Exercise objective
In the text on reading direction and equations, what does the cited paper's author say causes the reversed direction effects among Arab participants?

Given text
As with most things, I’d guess the answer is a mix. But, if of culture, what? There is a tradition of Biblical numerology, but hardly widespread enough to make the substantial effects. Is it to do with the discipline of learning Hebrew, maybe just discipline, or perhaps is it that mathematics is one of the fields where there has been less prejudice in academic appointments3.
I have just read a paper, “Disembodying Cognition” by Anjan Chatterjee, that may shed a little light on this. The paper is an excellent overview of current neuroscience research on embodiment and also its limits (hence ‘disembodying’). One positive embodiment result related to representations of actions, such as someone kicking a ball, which are often depicted with the agent on the left and the acted upon object on the right. However, when these experiments are repeated for Arab participants, the direction effects are reversed (p.102). Chaterjee surmises that this is due to the right-to-left reading direction in Arabic.
In mathematics an equation is strictly symmetrical, simply stating that two thinsg are equal. However, we typically see equations such as:
y = 3x + 7
where the declarative reading may well be:
y is the same as “3x + 7″
but the more procedural ‘arithmatic’ reading is:
take x, multiple by three, add seven and this gives y
In programming languages this is of course the normal semantics … and can give rise to confusion in statements such as:
x = x + 1
This is both confusing if read as an equation (why some programming languages have := read as “becomes equal to”), but also conflicts with the left-to-right reading of English and European languages.
COBOL which was designed for business use, used English-like syntax, which did read left to right:
ADD Tiree-Total TO Coll-Total GIVING Overall-Total.
Returning to Jewish mathematicians, does the right-to-left reading of Hebrew help in early understanding of algebra? But if so then surely there should be many more contemporary Arab mathematicians also. This is clearly not the full story, but maybe it is one contributory factor.
And, at the risk of confusing all of us brought up with the ‘conventional’ way of writing equations, would it be easier for English-speaking children if they were introduced to the mathematically equivalent, but linguistically more comprehensible:
3x + 7 = y
- Although they did have to ‘forget’ while they were there otherwise they would have starved on the all-pork cuisine [back]
- Source jews.org “Jews in Mathematics“. [back]
- The Russians did not send a team to the IMO in 1978. There were three explanations of this (i) because it was in Romania, (ii) because the Romanians had invited a Chinese team and (iii), because the Russian national mathematical Olympiad had also produced an all Jewish team and the major Moscow university that always admitted the team did not want that many Jewish students. Whether the last explanation is true or not, it certainly is consonant with the levels of explicit discrimination in the USSR at the time. [back]

Information shown
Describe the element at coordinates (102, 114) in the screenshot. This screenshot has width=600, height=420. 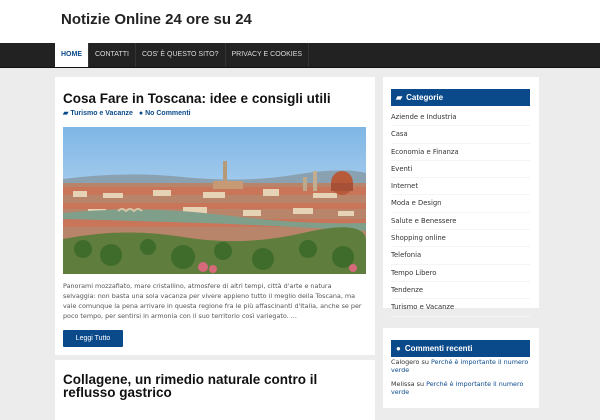
I see `post-category-link: Turismo e Vacanze` at that location.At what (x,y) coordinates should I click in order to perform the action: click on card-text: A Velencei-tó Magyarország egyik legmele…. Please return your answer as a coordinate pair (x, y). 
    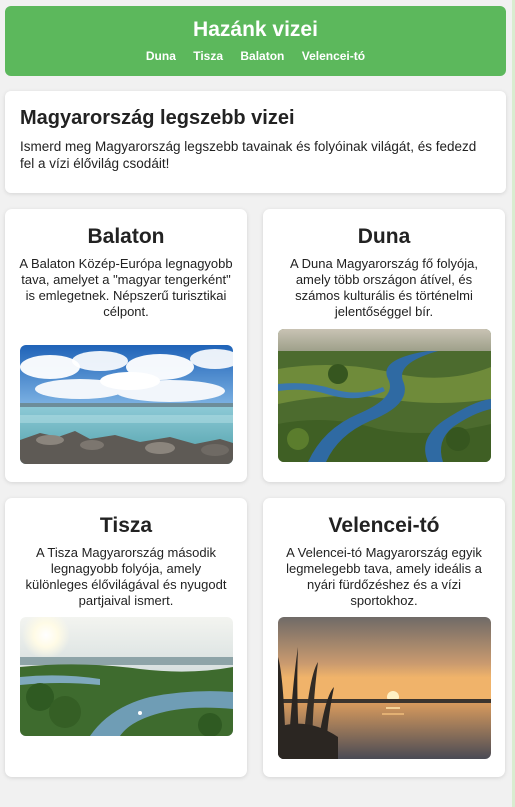
    Looking at the image, I should click on (384, 576).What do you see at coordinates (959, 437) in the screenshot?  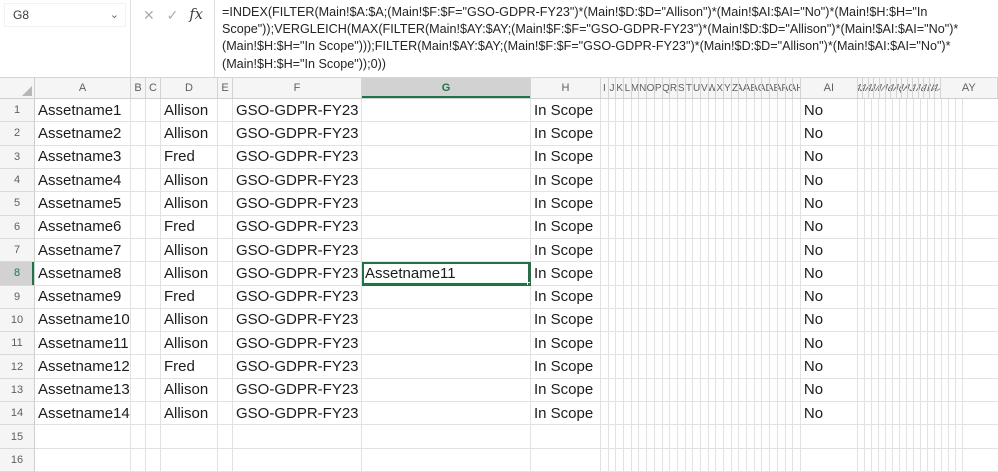 I see `cell-AX15` at bounding box center [959, 437].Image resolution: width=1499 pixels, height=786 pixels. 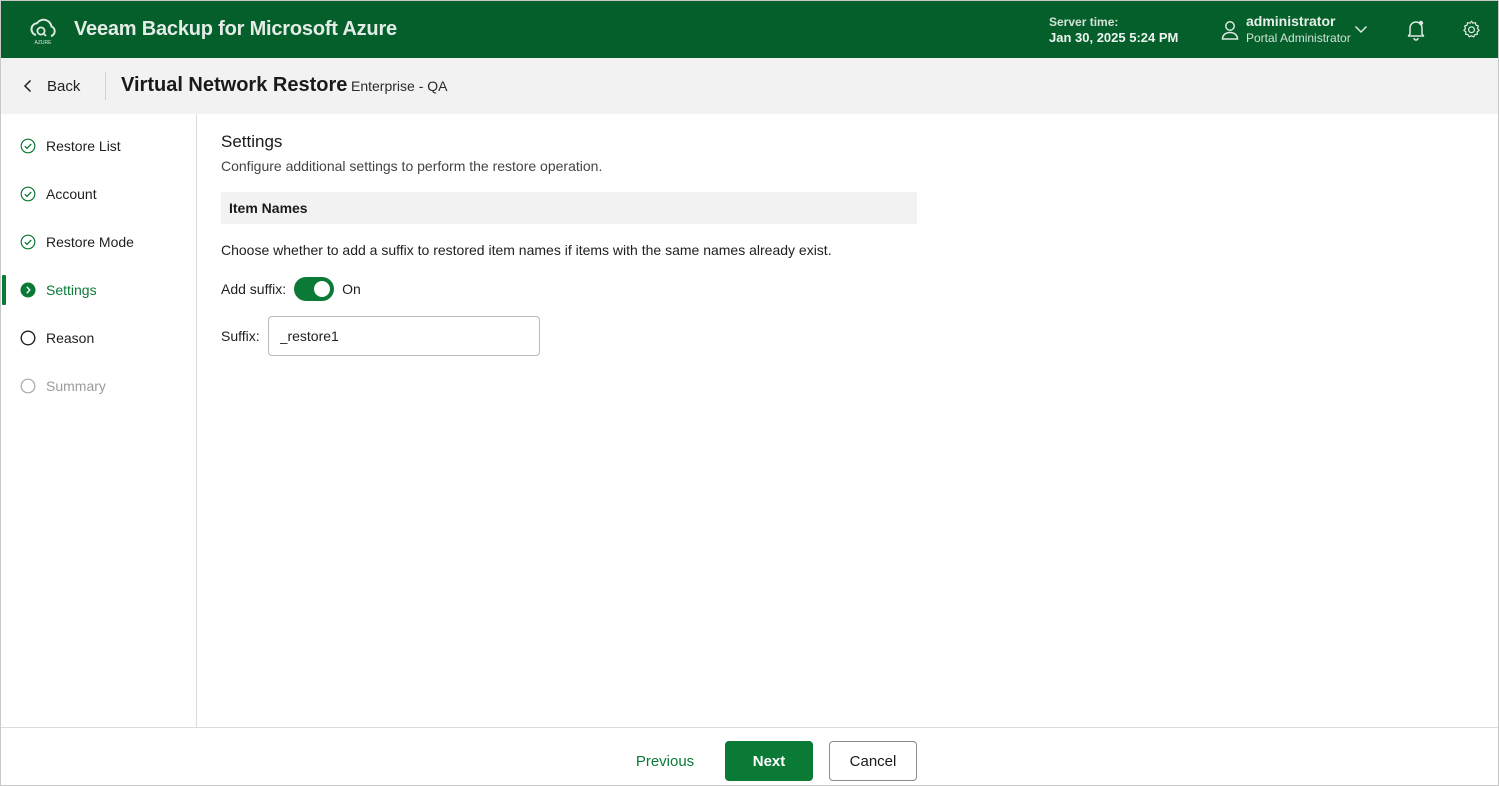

Task response
The right-to-left reading direction in Arabic.